Floyd Mayweather Has Rematch Clause With Robert Guerrero

Floyd “Money” Mayweather Jr. admitted this week what many have long suspected — that he handpicks every opponent who enters the ring with him.

He also decides how much they get paid and what the contract details will be. So Robert Guerrero was somewhat prepared when Mayweather picked him to be the opponent for his first fight in a year on Saturday night at the MGM Grand hotel.

What he wasn’t prepared for was what Mayweather’s camp insisted on putting in the contract.

“He asked for a rematch clause. That was the very first thing,” Guerrero said. “It just shows me where his head is at.”

Mayweather’s thinking has, of course, been the topic of many conversations over the years. When he fought last May against Miguel Cotto, the worry among his fans was that he would be distracted by an upcoming jail sentence, though that turned out to be unfounded.

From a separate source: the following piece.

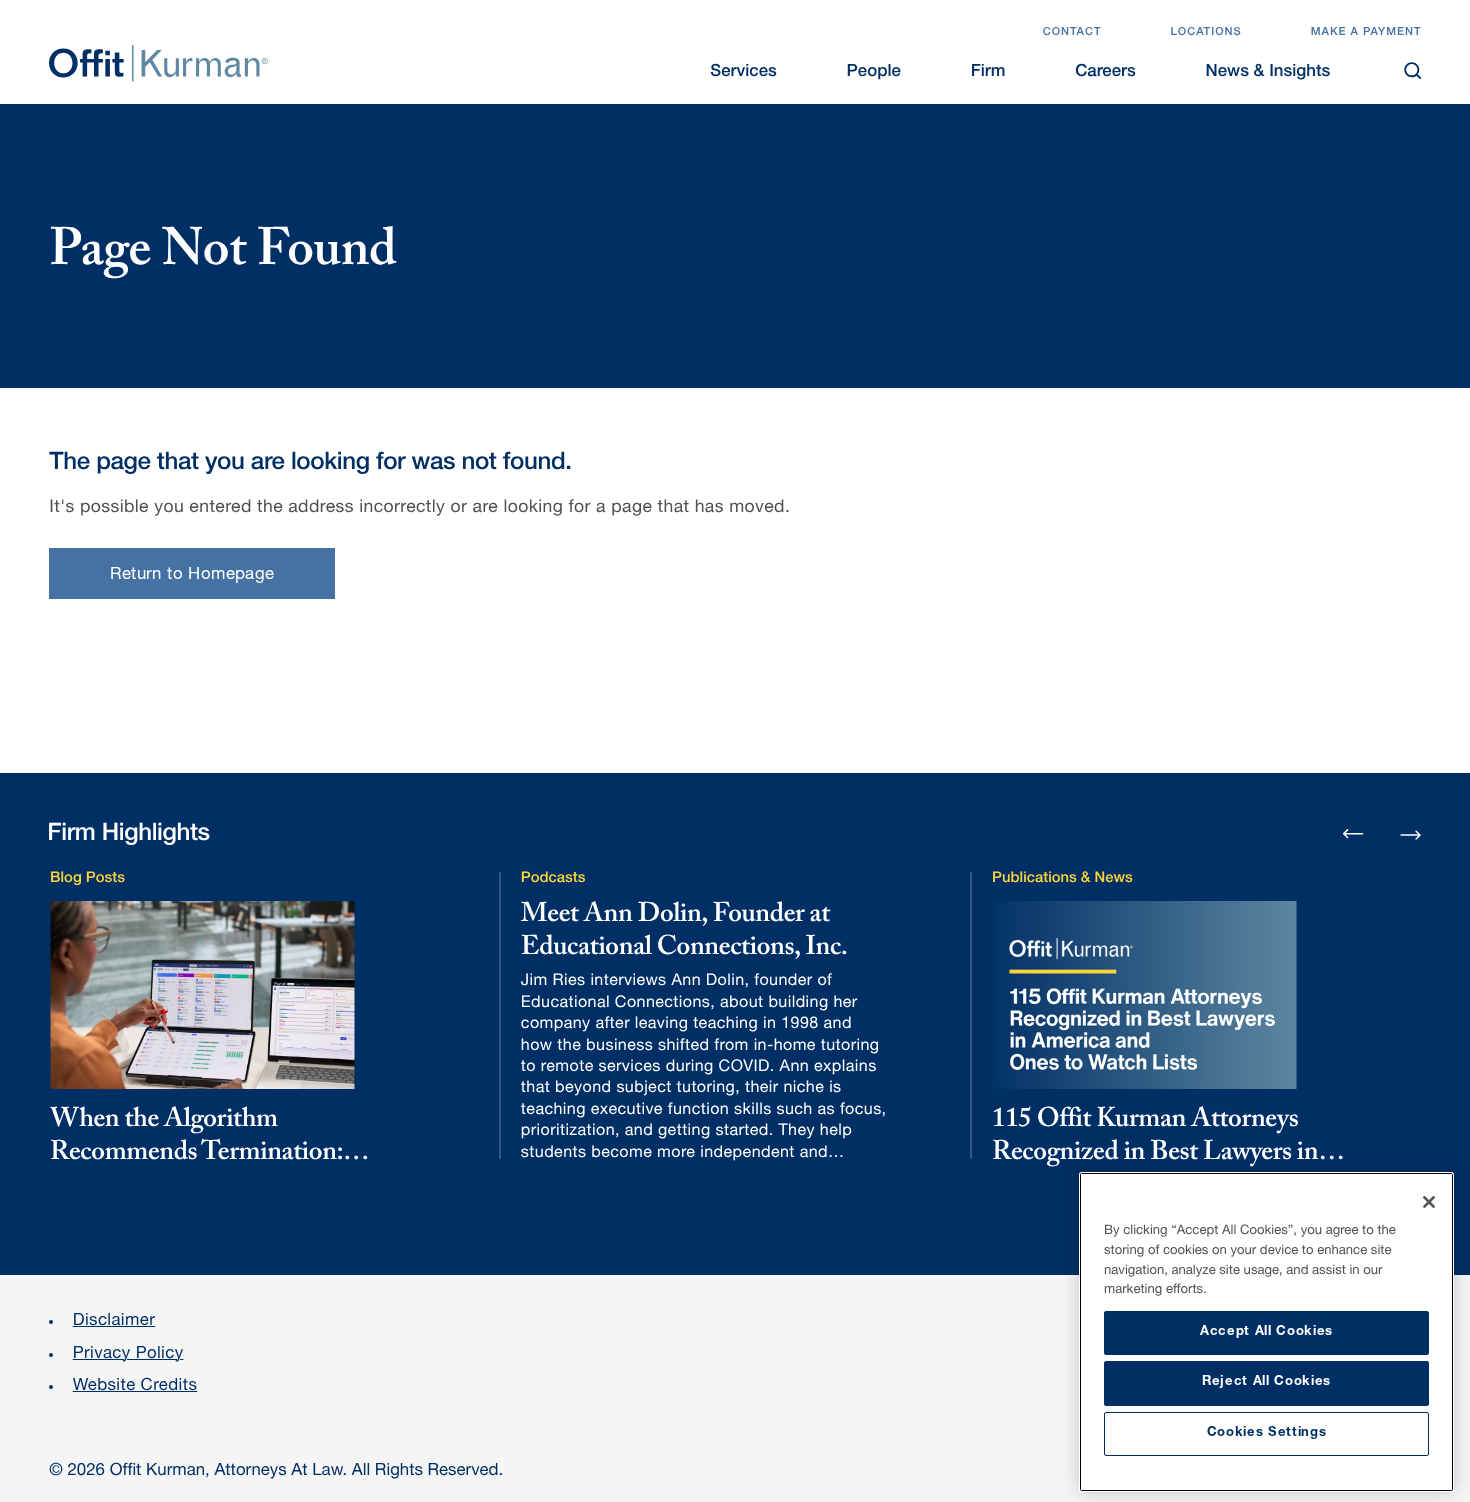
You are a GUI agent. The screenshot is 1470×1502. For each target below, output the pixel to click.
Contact (1072, 33)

Talk to Mayweather now, and his head seems to be fine. So, too, are his reflexes at the age of 36, at least judged by a sparring session last week where he practiced landing right-hand leads against a fighter mimicking Guerrero’s southpaw style.

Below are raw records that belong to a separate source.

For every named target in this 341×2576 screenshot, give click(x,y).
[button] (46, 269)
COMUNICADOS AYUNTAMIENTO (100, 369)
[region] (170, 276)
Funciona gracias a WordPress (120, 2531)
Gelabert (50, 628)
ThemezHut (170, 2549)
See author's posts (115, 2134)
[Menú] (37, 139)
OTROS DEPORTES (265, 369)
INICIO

He has to lose sometime, because nearly every fighter not named Rocky Marciano lost at some point in their career. But Mayweather has a new six-fight television deal that should cement his status as the world’s highest paid athlete, and he doesn’t seem terribly concerned about a loss or a possible rematch of their welterweight title fight.

“I’ve done this my whole life,” Mayweather said. “This is what I love to do.”

Though Mayweather sees Guerrero as just the latest opponent for yet another huge payday, Guerrero sees things quite differently. He believes he is the fighter who will be the first to beat Mayweather, and he’s eager to earn both the recognition and the money that would come with such a win.

At the final pre-fight news conference Wednesday, he said Mayweather made a mistake by picking him as an opponent.

“They talk about this as Floyd Mayweather’s home,” Guerrero said. “Well, this is a home invasion.”

Oddsmakers don’t share Guerrero’s confidence, making the former champion in three weight classes a decided underdog in the biggest fight of his career. But the once-beaten (31-1-1) fighter from Gilroy, Calif., said he’s been underestimated his entire career.

“The only thing that means something is what you do in that ring,” he said. “I just can’t wait to get in that ring.”